1
En el año que murió el rey Uzías, vi yo al Señor sentado sobre un trono alto y sublime; y el borde de sus vestiduras llenaba el templo.
2
Por encima de él había serafines. Cada uno tenía seis alas; con dos cubrían sus rostros, con dos cubrían sus pies y con dos volaban.
3
El uno proclamaba al otro diciendo: —¡Santo, santo, santo es Jehovah de los Ejércitos! ¡Toda la tierra está llena de su gloria!
4
Los umbrales de las puertas se estremecieron con la voz del que proclamaba, y el templo se llenó de humo.
5
Entonces dije: —¡Ay de mí, pues soy muerto! Porque siendo un hombre de labios impuros y habitando en medio de un pueblo de labios impuros, mis ojos han visto al Rey, a Jehovah de los Ejércitos.
6
Entonces voló hacia mí uno de los serafines trayendo en su mano, con unas tenazas, un carbón encendido tomado del altar.
7
Y tocó con él mi boca, diciendo: —He aquí que esto ha tocado tus labios; tu culpa ha sido quitada, y tu pecado ha sido perdonado.
8
Entonces escuché la voz del Señor, que decía: —¿A quién enviaré? ¿Y quién irá por nosotros? Y yo respondí: —Heme aquí, envíame a mí.
9
Y dijo: —Vé y di a este pueblo: 'Oíd bien, pero no entendáis; y mirad bien, pero no comprendáis.'
10
Haz insensible el corazón de este pueblo; ensordece sus oídos y ciega sus ojos, no sea que vea con sus ojos, y oiga con sus oídos, y entienda con su corazón, y se vuelva a mí, y yo lo sane.
11
Yo dije: —¿Hasta cuándo, Señor?

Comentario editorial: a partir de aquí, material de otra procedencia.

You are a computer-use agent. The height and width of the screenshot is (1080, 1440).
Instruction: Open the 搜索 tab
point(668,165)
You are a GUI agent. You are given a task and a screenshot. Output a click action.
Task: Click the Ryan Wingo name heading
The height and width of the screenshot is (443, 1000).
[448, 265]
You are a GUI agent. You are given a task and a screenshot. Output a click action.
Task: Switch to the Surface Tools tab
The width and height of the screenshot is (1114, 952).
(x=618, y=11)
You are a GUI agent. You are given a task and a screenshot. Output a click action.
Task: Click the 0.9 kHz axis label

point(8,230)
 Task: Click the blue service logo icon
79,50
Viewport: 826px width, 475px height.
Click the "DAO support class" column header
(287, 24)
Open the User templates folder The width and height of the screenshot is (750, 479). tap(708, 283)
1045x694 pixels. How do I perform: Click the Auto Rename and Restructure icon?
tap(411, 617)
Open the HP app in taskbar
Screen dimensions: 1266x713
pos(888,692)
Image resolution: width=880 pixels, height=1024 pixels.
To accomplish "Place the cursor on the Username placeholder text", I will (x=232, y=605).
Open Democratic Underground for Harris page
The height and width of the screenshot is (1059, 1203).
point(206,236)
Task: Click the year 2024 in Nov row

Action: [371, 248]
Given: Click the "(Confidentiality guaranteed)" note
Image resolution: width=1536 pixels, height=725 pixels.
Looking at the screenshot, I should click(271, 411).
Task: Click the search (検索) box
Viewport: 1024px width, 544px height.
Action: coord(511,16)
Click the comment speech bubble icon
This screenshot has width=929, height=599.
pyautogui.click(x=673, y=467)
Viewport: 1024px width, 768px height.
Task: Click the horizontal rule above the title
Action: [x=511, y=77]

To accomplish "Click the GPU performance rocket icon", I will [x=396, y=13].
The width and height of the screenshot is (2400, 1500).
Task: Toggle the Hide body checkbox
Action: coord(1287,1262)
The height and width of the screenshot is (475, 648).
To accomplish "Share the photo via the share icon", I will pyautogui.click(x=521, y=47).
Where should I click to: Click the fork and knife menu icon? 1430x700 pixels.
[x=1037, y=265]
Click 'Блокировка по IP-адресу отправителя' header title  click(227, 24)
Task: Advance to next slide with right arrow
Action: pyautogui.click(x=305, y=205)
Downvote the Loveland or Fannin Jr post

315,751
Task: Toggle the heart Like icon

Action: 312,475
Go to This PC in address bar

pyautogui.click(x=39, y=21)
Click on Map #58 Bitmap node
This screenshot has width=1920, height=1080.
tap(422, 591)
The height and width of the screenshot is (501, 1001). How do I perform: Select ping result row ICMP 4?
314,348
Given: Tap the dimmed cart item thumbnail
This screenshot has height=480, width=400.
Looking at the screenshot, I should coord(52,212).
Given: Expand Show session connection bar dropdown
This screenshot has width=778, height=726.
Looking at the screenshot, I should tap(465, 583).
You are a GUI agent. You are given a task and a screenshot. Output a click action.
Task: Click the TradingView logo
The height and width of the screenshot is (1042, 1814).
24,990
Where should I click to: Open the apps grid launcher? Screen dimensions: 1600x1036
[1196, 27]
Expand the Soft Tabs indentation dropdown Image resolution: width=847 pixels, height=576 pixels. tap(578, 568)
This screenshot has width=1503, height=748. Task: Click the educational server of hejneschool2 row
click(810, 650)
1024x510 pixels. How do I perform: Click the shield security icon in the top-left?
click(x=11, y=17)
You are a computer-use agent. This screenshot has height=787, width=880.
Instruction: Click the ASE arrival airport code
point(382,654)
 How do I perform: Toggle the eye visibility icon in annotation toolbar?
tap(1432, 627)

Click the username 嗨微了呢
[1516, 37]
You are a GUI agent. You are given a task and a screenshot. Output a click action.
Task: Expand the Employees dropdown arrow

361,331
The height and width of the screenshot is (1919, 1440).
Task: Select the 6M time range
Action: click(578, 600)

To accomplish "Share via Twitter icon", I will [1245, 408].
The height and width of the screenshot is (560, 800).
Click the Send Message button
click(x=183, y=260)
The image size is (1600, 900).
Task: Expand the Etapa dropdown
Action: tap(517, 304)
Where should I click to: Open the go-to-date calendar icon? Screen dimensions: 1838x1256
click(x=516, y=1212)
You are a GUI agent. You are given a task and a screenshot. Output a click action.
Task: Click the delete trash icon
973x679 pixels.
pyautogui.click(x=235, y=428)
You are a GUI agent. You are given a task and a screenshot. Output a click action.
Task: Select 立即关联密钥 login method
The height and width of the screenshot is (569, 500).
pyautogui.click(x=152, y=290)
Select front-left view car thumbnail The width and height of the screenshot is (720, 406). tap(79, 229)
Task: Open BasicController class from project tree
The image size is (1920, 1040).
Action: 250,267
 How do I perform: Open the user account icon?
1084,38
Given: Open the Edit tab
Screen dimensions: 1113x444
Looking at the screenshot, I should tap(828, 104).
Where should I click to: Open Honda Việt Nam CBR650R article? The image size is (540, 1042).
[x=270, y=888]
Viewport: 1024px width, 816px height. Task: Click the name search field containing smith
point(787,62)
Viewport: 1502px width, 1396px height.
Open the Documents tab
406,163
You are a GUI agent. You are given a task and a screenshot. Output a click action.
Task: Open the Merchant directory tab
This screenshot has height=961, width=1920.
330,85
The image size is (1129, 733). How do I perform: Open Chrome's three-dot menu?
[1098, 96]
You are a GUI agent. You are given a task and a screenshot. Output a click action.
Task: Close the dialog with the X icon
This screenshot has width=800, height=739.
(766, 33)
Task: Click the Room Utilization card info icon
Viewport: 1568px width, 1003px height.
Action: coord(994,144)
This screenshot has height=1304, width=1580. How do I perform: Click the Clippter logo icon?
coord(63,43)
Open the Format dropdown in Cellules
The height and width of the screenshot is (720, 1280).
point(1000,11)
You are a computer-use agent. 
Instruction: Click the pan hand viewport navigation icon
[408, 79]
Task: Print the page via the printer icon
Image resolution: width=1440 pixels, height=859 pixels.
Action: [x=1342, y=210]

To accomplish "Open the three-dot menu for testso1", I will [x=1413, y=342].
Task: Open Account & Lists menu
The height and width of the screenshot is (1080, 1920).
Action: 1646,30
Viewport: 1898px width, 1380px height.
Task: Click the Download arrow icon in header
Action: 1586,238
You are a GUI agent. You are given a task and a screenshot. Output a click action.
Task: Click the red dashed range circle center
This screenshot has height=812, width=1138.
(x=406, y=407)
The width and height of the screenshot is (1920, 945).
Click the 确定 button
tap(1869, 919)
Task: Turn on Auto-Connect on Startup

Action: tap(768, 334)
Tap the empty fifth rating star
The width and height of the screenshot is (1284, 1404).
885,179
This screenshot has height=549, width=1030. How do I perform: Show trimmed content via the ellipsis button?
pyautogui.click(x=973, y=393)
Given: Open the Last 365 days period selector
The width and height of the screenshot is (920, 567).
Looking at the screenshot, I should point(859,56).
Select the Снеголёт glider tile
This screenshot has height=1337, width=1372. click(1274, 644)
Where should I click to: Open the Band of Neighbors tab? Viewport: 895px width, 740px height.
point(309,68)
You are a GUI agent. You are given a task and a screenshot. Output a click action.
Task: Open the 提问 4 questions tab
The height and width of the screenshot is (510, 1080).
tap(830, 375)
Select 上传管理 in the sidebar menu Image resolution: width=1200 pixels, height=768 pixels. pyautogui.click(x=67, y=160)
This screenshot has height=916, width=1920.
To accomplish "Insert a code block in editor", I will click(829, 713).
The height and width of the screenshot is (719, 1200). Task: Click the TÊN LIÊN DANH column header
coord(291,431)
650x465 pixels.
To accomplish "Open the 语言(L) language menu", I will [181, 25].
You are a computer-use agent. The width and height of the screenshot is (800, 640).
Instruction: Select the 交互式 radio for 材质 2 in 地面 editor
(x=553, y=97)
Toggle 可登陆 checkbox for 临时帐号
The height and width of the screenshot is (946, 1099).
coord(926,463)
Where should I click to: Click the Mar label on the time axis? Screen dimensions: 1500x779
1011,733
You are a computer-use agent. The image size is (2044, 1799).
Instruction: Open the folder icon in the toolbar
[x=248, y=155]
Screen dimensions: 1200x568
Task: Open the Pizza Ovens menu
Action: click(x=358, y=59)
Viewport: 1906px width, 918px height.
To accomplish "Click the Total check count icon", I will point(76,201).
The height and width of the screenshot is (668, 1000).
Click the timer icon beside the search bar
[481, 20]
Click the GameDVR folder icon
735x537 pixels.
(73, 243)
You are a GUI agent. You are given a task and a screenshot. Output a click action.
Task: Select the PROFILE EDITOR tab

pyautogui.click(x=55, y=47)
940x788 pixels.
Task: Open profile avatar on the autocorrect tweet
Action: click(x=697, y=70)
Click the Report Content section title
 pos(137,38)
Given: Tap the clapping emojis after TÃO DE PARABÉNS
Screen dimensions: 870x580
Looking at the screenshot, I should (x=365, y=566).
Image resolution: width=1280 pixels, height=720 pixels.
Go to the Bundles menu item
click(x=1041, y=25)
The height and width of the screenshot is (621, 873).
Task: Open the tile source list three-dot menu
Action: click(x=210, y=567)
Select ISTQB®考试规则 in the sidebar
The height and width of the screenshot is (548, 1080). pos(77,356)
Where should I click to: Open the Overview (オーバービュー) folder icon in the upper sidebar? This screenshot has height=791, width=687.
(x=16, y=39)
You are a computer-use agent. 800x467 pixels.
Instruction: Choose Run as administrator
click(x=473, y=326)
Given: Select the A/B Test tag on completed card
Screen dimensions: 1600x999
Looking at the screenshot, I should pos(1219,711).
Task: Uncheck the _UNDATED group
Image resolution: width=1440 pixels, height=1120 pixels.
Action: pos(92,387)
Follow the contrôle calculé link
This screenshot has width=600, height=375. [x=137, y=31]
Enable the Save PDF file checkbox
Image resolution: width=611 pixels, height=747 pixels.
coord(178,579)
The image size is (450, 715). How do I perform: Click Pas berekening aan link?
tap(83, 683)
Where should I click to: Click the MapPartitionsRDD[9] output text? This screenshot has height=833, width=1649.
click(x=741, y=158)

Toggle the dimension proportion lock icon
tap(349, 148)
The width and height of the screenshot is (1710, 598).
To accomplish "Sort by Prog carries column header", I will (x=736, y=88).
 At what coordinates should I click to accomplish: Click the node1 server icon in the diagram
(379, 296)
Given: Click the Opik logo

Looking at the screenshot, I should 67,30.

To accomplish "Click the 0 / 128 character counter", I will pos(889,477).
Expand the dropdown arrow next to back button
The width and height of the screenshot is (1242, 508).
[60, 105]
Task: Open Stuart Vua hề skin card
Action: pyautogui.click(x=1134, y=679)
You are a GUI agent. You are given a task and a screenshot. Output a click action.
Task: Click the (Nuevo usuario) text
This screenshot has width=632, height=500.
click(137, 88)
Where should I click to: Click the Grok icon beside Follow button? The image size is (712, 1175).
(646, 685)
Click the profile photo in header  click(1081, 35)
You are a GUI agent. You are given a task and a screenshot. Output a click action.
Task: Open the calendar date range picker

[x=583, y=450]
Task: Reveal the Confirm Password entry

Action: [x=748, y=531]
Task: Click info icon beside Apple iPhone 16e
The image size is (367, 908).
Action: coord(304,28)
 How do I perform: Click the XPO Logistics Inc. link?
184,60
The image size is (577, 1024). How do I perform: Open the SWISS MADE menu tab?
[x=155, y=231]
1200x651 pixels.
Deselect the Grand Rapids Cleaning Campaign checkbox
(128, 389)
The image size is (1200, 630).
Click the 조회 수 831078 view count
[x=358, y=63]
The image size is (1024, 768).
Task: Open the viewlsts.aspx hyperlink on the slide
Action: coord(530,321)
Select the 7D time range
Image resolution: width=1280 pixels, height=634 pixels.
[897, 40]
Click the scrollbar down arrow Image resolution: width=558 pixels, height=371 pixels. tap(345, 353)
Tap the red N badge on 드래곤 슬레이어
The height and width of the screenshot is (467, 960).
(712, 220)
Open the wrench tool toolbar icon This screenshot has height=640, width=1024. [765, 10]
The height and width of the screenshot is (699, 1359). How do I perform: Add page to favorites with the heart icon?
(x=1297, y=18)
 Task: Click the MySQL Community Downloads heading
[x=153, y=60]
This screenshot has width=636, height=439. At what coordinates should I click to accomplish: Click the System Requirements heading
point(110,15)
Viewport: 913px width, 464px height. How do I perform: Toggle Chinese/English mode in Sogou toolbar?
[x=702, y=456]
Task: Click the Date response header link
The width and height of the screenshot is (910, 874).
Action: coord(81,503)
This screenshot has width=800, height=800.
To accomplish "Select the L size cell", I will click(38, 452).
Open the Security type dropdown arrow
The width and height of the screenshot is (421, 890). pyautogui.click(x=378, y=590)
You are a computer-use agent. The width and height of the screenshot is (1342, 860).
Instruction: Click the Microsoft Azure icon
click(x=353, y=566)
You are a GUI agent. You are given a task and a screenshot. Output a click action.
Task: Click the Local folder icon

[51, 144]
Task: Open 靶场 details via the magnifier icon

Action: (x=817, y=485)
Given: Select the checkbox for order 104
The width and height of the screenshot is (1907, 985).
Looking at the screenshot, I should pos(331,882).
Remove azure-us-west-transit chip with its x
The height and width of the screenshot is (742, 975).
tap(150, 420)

Y él respondió: —Hasta que las ciudades queden desoladas y sin habitantes, y no haya hombres en las casas, y la tierra quede devastada;
12
hasta que Jehovah haya echado lejos a los hombres y sea grande el abandono en medio de la tierra.
13
Pero aunque quede en ella la décima parte, volverá a ser consumida como la encina o el roble de los cuales, después de ser derribados, aún les queda el tronco. Su tronco es la simiente santa.